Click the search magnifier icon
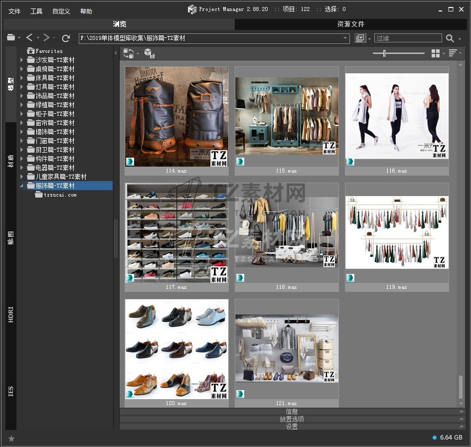 point(450,38)
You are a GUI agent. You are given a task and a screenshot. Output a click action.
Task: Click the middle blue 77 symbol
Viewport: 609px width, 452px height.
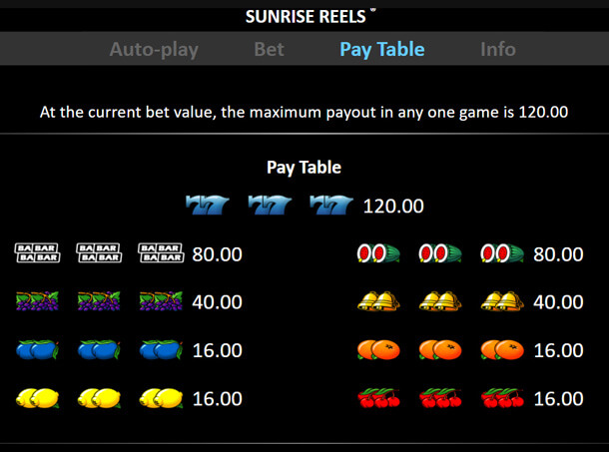click(270, 205)
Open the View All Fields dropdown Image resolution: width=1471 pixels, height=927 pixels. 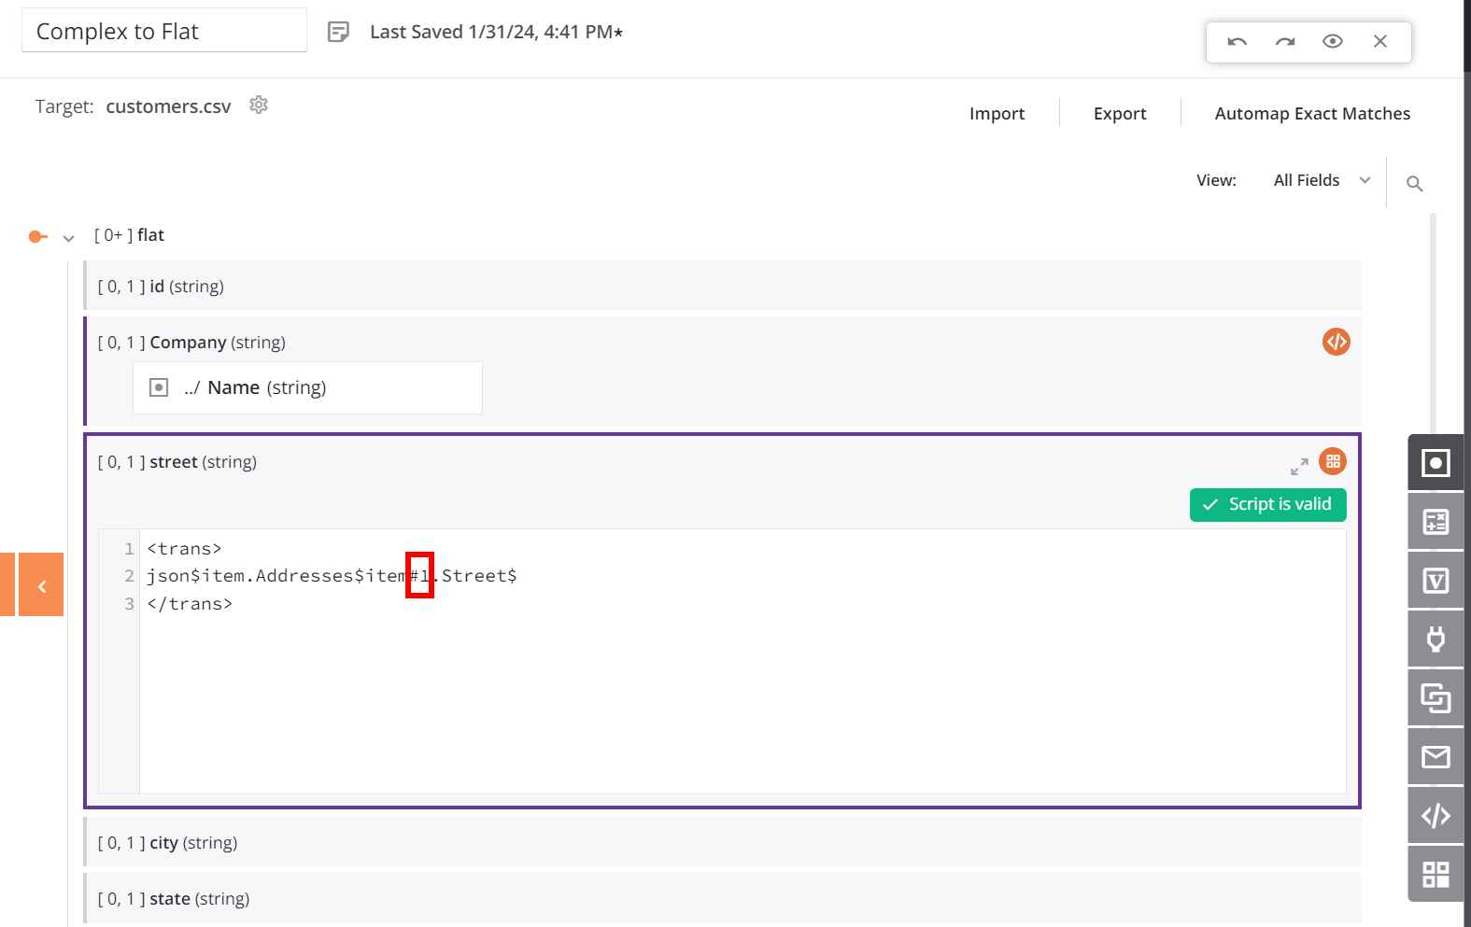[1321, 180]
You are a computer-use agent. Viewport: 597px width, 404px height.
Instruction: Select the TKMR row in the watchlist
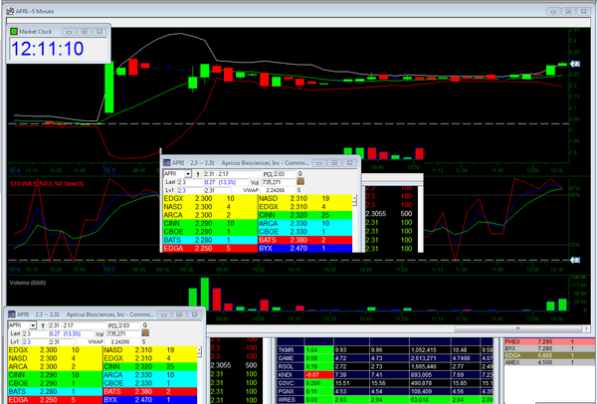click(290, 349)
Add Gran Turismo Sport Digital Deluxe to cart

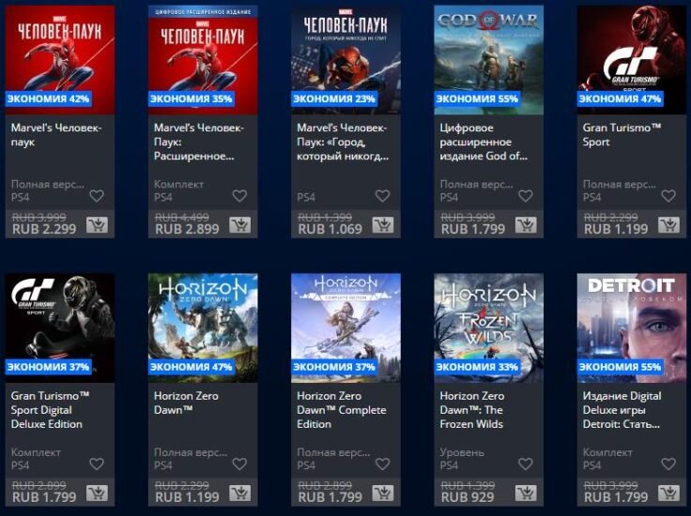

══════

◆ TASK DESCRIPTION
Read the listing above, then copy every line that includes the string "agent".

◆ RESPONSE AREA
You are a GUI agent. You are given a task and a screenshot. Output a click action.
You are a computer-use agent. Viewport: 597px width, 404px height.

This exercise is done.